沈連卿頓時眉開眼笑:“哪裏哪裏,姑娘客氣,沒有得罪姑娘,在下便放心了。”這話含着三分暧昧,聽得林琅臉皮又熱了幾分,悶悶點頭應了聲,故意轉了個方向不對着他了。
沈連卿卻不願意放過她似得故意驚詫一聲:“哎,瓜子。”
他聲音帶着濃濃的可惜,令林琅不得不回頭問:“瓜子?”
什麽?
沈連卿悠悠微嘆,之前親手扒的小山堆的瓜子仁怕是吃不到了,等回了府也定已受潮,平白費了諸多心思,若是再讓他見到那個刺客,決不輕饒,他擺了擺手,吊人胃口:“沒什麽,想到一些瑣事,驚擾姑娘了。”
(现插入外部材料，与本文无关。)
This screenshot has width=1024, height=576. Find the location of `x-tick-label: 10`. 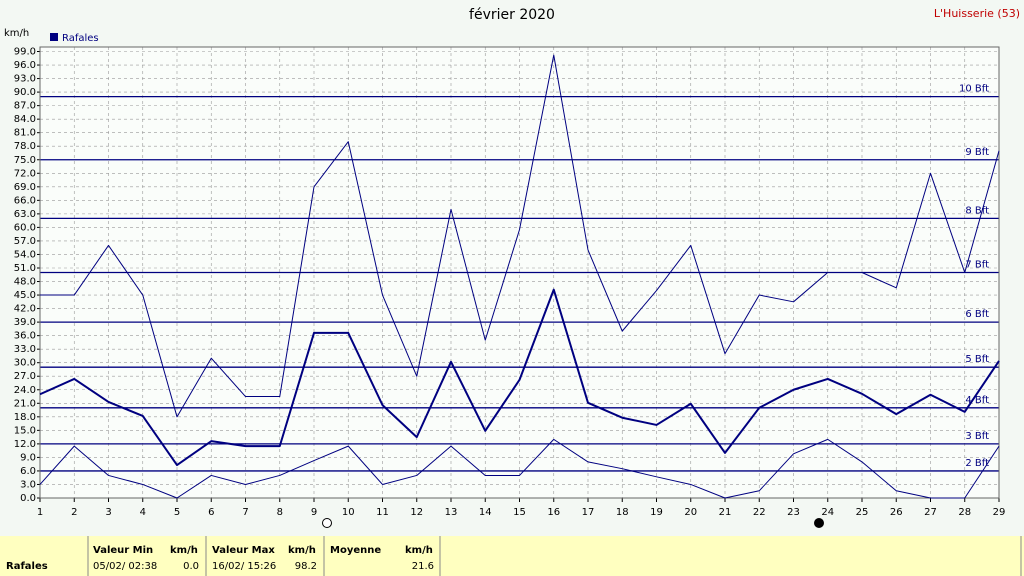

沈連卿低下頭,長長的睫毛垂下,打出一小片扇形陰影,下面他的衣衫并沒有攏的十分平整,玉白脖子下面的胸前有一條細縫,胸膛若隐若現,面上的表情端正清然,反差對比中雜糅出一份異樣的風姿,看的人臉紅心跳,更魅人心,方才的微笑是主動攻擊,如今是隐形誘惑?
林琅有一瞬真覺得對方就是個狐貍精,還是那種無形中媚惑于人的。
他什麽都不要,別人卻願意主動挖出心髒捧到他面前,就為博美人一笑。
說起來,最開始在山崖邊遇到這人,他不就是無聲無息的站在自己身後的麽,剛剛脫他衣服的時候,這人體溫也是十分微涼。
怎麽想,都不像是活人。
寒風陰魂不散的一縷縷吹來,林琅胳膊上的汗毛都豎起來,不動聲色地又朝洞口的方向挪了兩下,被冷風凍的渾身發抖都不在意了。
她最怕這些鬼怪妖精了,惹不起,還躲不起嗎?
她打定了主意,等雨一停,便甩了這奇怪的男人,趕緊找平叔他們。